Pursuant to this act, only those individuals who are listed on the list of the Chamber of Tax Advisers of the Czech Republic can be considered as tax advisers. Tax advisers are compulsory members of the Chamber by law.

The autonomous character of the Chamber is an important feature which ensures the independence of the Chamber and at the same time it is a precondition for its high professional level.

==Bodies of the Chamber==
- General Assembly
- Presidium
- Supervisory Committee
- Disciplinary Committee
- Examination Board

==Performance of tax advisory services==
The regulation of performance of tax advisory services has its basis in the law and subsequently in the Statutes of the Chamber. Pursuant to the Tax Advisory Services Act, only those individuals who are listed on the list of the Chamber of Tax Advisers of the Czech Republic can be considered as tax advisers. Tax adviser is entitled and obliged to protect rights and rightful interests of his/her client. He/she is obliged to act honestly and conscientiously, to use all legal means consistently and to apply everything he/she considers to be beneficial in accordance with his/her own conscience and client's order. Tax advisory services are based on independence, high professional qualification and tax advisers guarantee extensive professional confidentiality and full responsibility for potential harm to their clients.

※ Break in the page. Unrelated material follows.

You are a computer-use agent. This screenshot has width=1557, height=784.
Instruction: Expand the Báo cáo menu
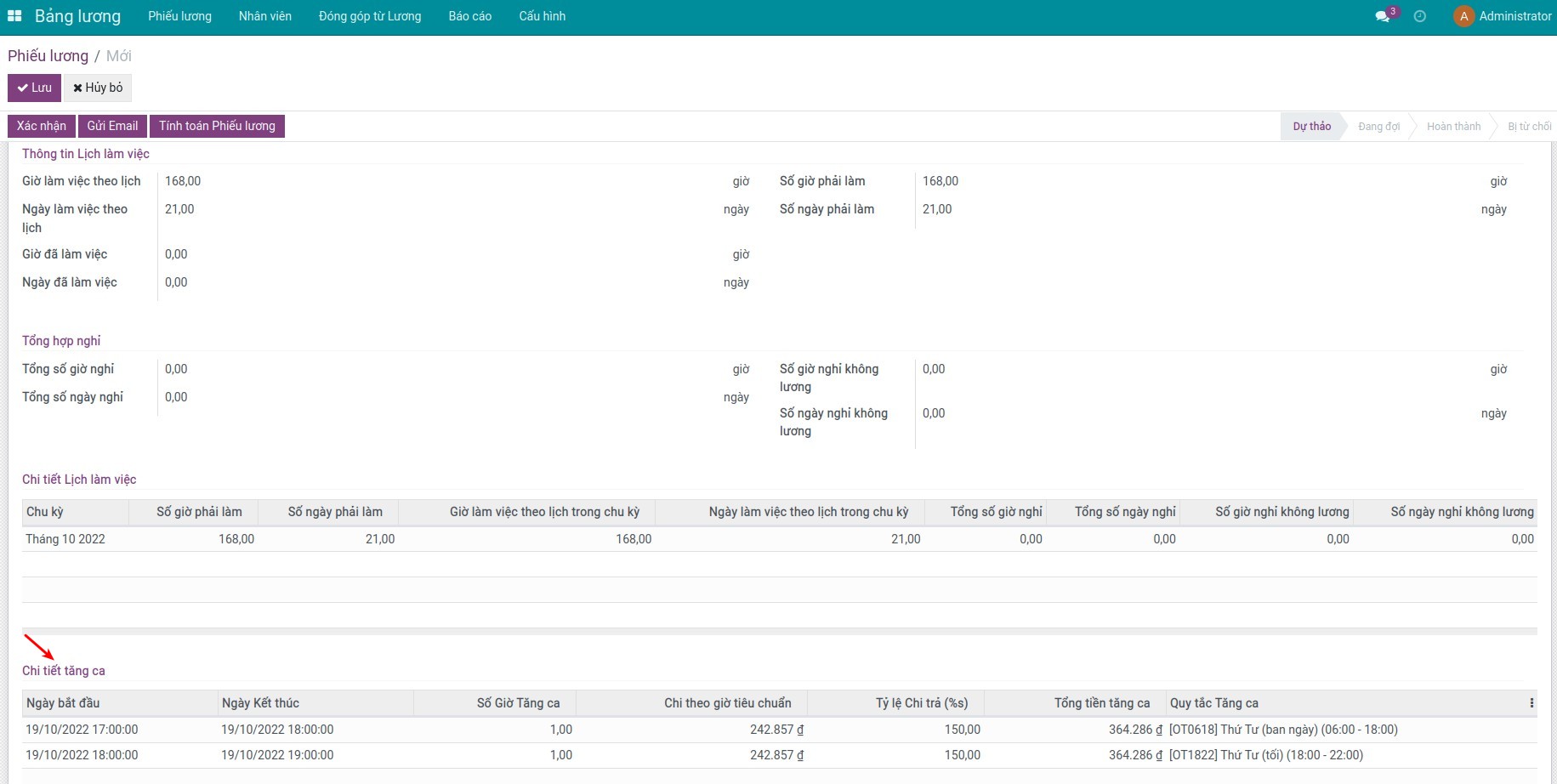point(469,16)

An important legislative change in the field of tax advisory services was brought by the amendment of Tax Advisory Services and the Chamber of Tax Advisers Act no. 523/1992 Coll., with effect from the 1st of July 2008. This amendment regulates the position of legal entities entitled to perform tax advisory services. The amendment responds to the change of the Administration of Taxes Act from 2007, by which the legislative term “tax adviser” has involved also legal entities entitled to provide tax advisory services, and thus has enabled these legal entities to represent clients in tax procedures to the same extent to which tax advisers can do that. These legal entities are not members of the Chamber. The Chamber records them on a special list and, as providers of tax advisory services, these legal entities must observe the Act no. 523/1992 Coll.